About time your expedition got under way!
Any specific area in Tasmania your going to be shooting in?
Good Luck and bring us back a tiger!

[Reply ]

    Good Luck!
    Posted on: 2009-02-03 13:06:15   By: VogelGreif
      Edited By: rich1608
    On: 2009-02-03 14:45:54
    Best of British luck Chris & let's hope you can finally prove the thylacine is alive & well somewhere out there in Tasmania!

    Richard

    [Reply ]

Thank you
Posted on: 2009-02-08 22:34:55   By: admin
 
Thank you for your well wishes. The most intensive part is now complete - cameras have been deployed and will be in operation for a number of months before we recover them.

Chris.

[Reply ]

    No Subject
    Posted on: 2009-02-21 04:33:16   By: Gecko
     
    Good luck with the cams.

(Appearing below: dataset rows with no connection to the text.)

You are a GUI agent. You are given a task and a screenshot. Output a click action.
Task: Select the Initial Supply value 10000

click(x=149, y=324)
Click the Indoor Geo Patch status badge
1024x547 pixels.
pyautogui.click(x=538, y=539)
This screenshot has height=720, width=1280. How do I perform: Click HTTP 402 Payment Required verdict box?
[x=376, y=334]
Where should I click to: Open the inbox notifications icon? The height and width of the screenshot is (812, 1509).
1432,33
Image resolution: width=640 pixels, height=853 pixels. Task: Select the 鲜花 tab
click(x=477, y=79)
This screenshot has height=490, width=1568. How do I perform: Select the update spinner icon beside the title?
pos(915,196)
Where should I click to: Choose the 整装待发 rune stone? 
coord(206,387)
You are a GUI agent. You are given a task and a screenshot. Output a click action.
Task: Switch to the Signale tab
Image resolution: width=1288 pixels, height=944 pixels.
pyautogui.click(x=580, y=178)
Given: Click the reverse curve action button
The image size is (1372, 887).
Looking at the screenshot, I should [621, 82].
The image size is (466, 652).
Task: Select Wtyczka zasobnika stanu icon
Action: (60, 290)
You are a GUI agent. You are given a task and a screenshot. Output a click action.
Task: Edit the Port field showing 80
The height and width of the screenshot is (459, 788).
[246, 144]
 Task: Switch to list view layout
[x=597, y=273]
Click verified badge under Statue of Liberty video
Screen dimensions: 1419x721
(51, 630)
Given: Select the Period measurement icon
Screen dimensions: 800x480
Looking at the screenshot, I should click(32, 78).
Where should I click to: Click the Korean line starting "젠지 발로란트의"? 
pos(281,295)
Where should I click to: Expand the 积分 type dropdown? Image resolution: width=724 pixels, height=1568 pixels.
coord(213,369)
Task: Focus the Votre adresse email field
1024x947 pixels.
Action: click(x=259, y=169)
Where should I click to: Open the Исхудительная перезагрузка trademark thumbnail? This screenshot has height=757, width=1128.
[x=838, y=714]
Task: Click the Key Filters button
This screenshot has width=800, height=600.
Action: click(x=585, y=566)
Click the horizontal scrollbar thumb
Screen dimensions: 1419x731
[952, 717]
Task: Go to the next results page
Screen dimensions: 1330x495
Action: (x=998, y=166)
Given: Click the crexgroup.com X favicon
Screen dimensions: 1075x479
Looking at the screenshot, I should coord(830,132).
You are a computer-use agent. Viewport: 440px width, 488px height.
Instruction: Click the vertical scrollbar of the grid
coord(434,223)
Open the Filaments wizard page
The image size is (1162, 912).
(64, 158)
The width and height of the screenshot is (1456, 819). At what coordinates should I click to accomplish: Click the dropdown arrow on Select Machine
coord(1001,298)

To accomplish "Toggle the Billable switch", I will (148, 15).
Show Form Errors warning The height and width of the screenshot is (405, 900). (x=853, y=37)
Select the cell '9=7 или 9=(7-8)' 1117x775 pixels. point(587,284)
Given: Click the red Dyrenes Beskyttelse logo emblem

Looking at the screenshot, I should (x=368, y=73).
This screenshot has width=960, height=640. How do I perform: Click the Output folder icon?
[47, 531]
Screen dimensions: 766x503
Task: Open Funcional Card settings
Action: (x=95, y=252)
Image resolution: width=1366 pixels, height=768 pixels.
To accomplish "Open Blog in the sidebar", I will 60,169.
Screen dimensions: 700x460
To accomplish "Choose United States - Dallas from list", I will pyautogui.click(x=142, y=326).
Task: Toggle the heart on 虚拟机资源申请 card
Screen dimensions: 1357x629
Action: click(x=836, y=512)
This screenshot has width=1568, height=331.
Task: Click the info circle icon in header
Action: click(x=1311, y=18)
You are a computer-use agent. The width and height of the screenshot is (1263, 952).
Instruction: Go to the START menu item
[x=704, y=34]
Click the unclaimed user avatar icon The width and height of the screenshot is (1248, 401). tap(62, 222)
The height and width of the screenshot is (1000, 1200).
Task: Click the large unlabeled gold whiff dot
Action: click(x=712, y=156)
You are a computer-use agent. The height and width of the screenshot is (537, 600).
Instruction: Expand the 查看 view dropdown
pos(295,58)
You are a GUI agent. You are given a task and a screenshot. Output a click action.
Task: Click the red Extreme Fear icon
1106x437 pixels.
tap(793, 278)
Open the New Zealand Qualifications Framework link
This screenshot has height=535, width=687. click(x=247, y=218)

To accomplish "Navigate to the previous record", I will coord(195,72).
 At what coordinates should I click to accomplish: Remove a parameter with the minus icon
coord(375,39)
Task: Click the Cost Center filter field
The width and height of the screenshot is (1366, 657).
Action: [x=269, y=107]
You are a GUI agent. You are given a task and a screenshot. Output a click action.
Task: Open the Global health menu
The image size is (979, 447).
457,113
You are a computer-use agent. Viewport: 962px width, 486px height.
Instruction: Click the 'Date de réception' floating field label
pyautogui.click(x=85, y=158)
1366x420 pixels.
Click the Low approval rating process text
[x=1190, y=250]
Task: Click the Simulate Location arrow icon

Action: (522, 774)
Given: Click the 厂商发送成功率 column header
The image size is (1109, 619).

Sounds like a bit of fun really.

    [Reply ]

    Re: Thank you
    Posted on: 2009-02-22 18:54:48   By: Anonymous
     
    Hi: This is fascinating!! Any news? I am writing to you from Pennsylvania, USA. It is my dream to travel to Tasmania and be able to see a real, live Thylacine. Good luck-I really feel they are out there!

    [Reply ]

Please, let them be!
Posted on: 2009-04-22 17:16:54   By: jbdean
 
Once news gets back that this fantastic animal has been re-discovered people will flood the area, trap them, kill them, destroy their habitat and more. Let them alone. Whenever man encroaches on the wild animals, no matter how good his intentions, the animals always suffer and thus we, who love the animals suffer too.